PROBLEM DETAILS: Begin at the line where "Viewport: 710px width, 399px height." appears and reproduce exactly every line through the end of the data below, both included, skipping pictures.

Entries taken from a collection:
- - -

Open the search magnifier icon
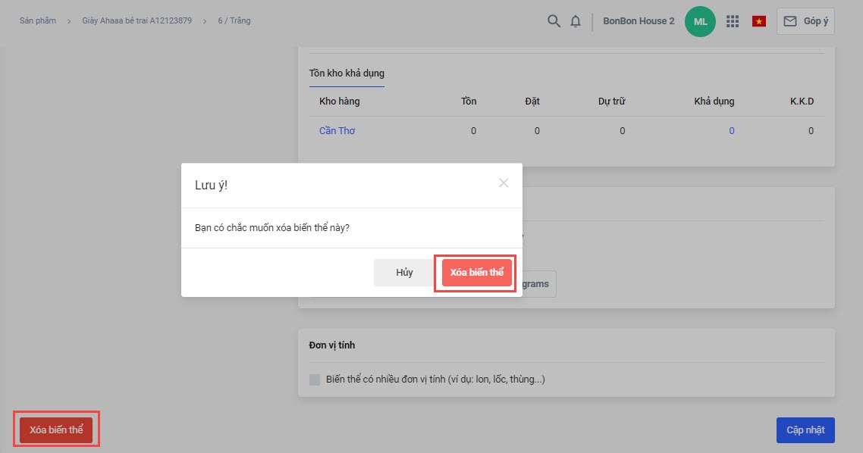Viewport: 863px width, 453px height. coord(554,21)
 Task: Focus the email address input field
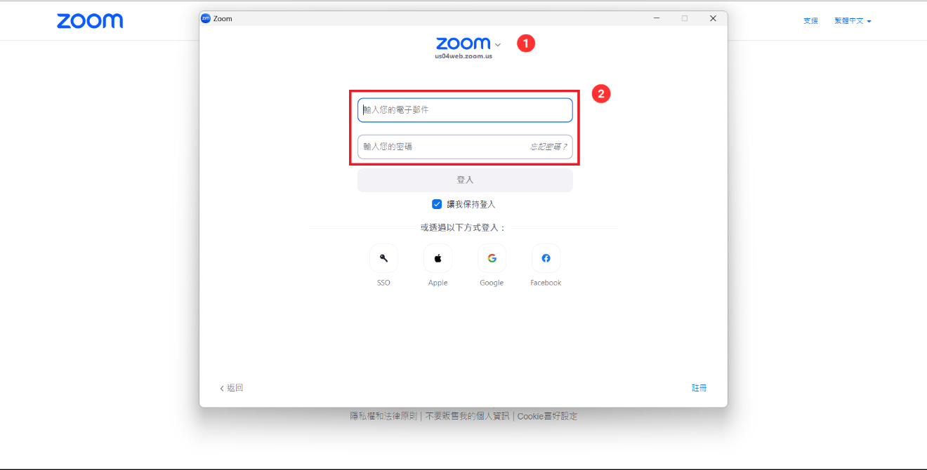(x=465, y=110)
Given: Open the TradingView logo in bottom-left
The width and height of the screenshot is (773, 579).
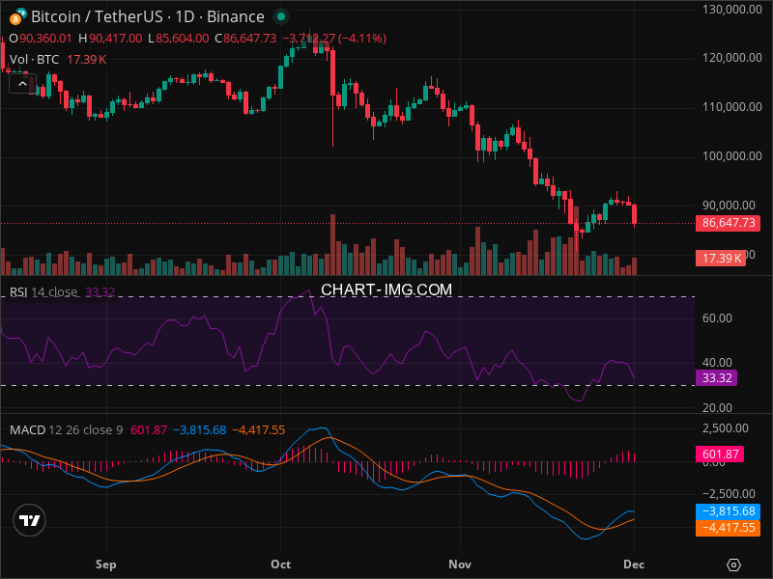Looking at the screenshot, I should (30, 520).
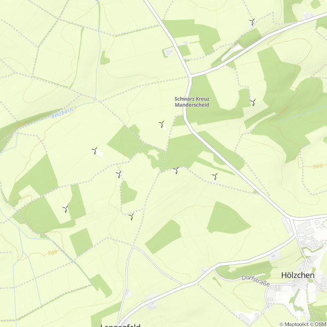Click the southernmost wind turbine icon

(x=131, y=216)
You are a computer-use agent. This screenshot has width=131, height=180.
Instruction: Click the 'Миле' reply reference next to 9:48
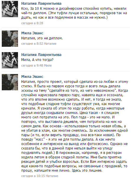48,65
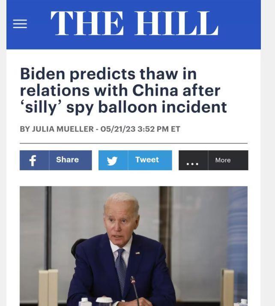The image size is (275, 306).
Task: Click the 05/21/23 3:52 PM ET timestamp
Action: click(140, 129)
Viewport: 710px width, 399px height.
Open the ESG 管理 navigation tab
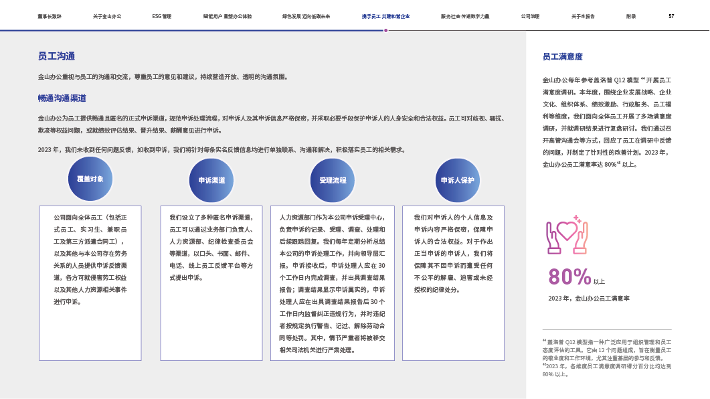point(162,16)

- - -

ANSWER AREA:
Viewport: 710px width, 399px height.
Open the ESG 管理 navigation tab
point(162,16)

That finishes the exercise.